*EXERCISE DIRECTIONS*. Copy all entries without alteration and skip the pictures they hold.

*RECORDS SHOWN*.
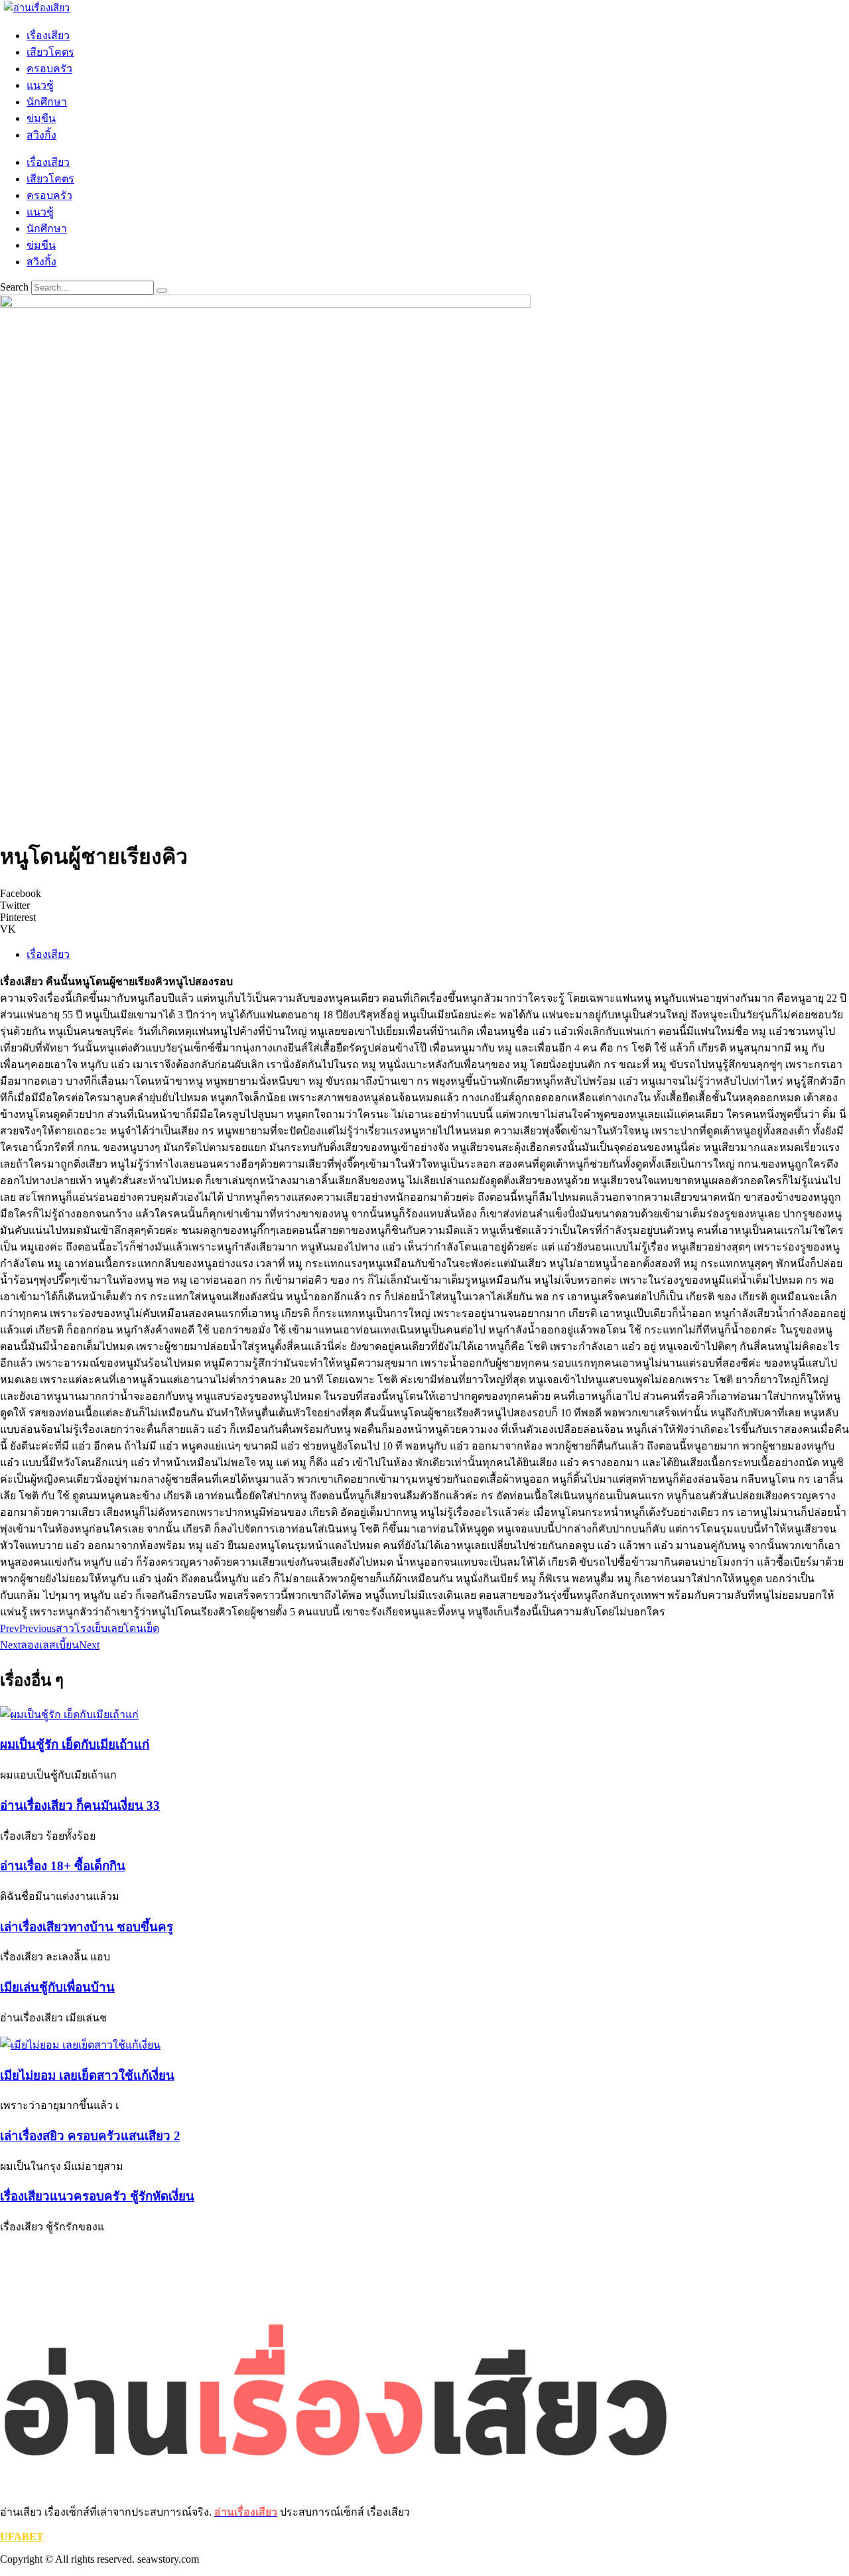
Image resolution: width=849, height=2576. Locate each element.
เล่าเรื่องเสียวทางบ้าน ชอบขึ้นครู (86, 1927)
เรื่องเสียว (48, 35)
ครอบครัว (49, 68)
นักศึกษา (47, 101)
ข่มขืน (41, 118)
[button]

*RESPONSE TO THE EXERCISE*.
Image resolution: width=849, height=2576. Locate each element.
เล่าเรื่องเสียวทางบ้าน ชอบขึ้นครู (86, 1927)
เรื่องเสียว (48, 35)
ครอบครัว (49, 68)
นักศึกษา (47, 101)
ข่มขืน (41, 118)
[button]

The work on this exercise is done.